(Information begins)

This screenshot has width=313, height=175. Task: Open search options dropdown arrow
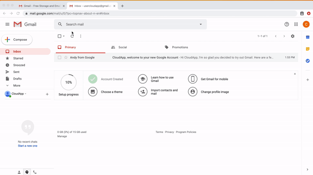[x=201, y=25]
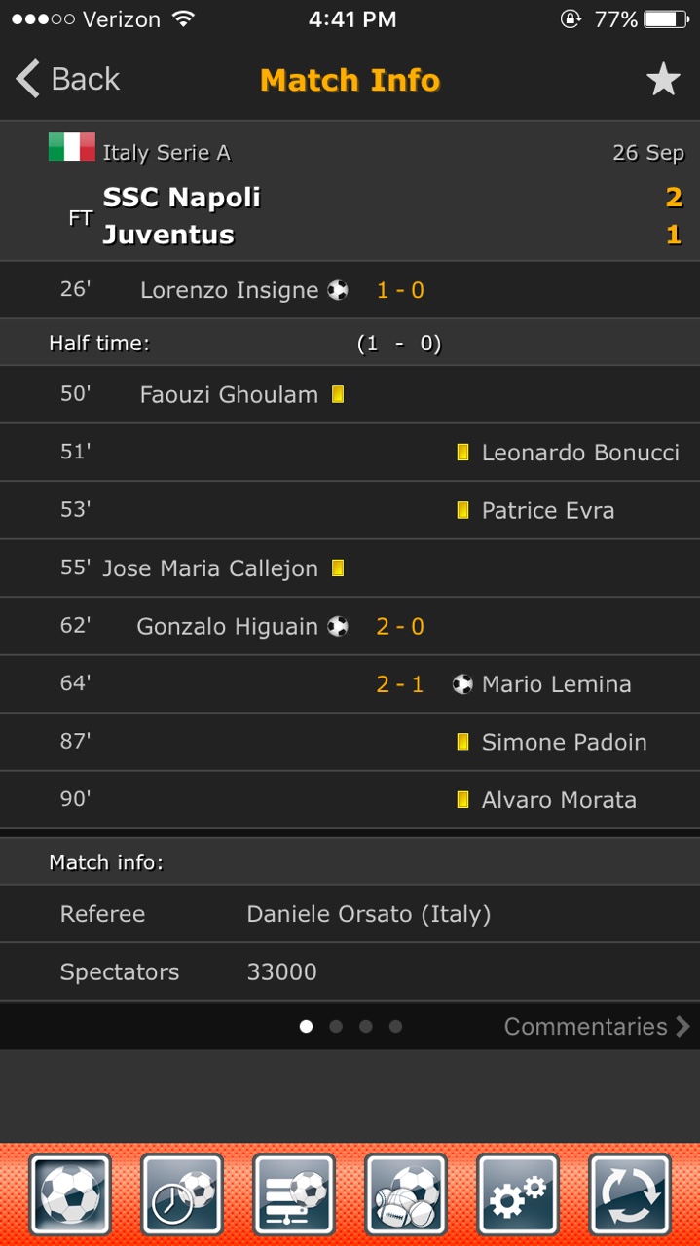
Task: Open the clock and ball live matches tab
Action: point(182,1194)
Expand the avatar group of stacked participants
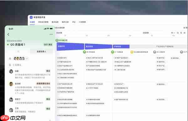Viewport: 188px width, 121px height. click(19, 59)
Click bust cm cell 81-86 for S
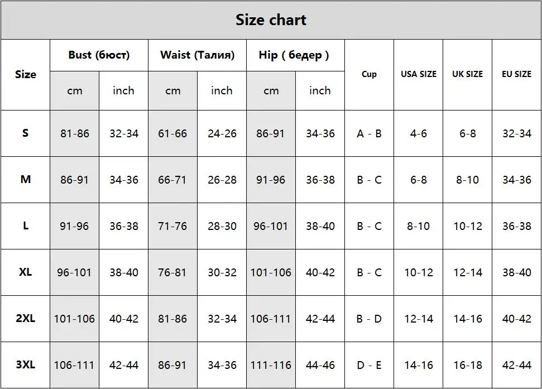 [75, 133]
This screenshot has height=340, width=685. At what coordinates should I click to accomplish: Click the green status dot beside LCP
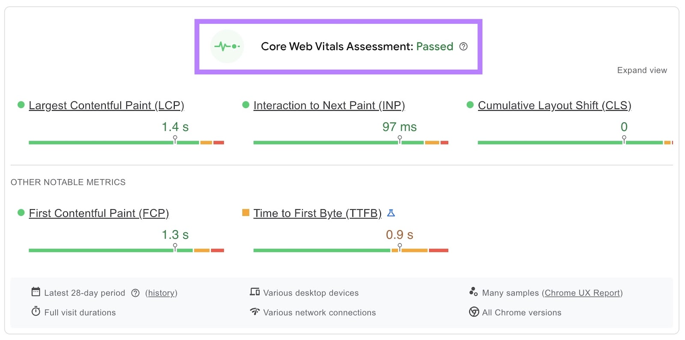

(Information ends)

Write out only the lines from the one that contains "Click bust cm cell 81-86 for S" through the last line of the records above, both included, word for word and without the pictures.

Click bust cm cell 81-86 for S
 [75, 133]
This screenshot has height=340, width=685. At what coordinates should I click to accomplish: Click the green status dot beside LCP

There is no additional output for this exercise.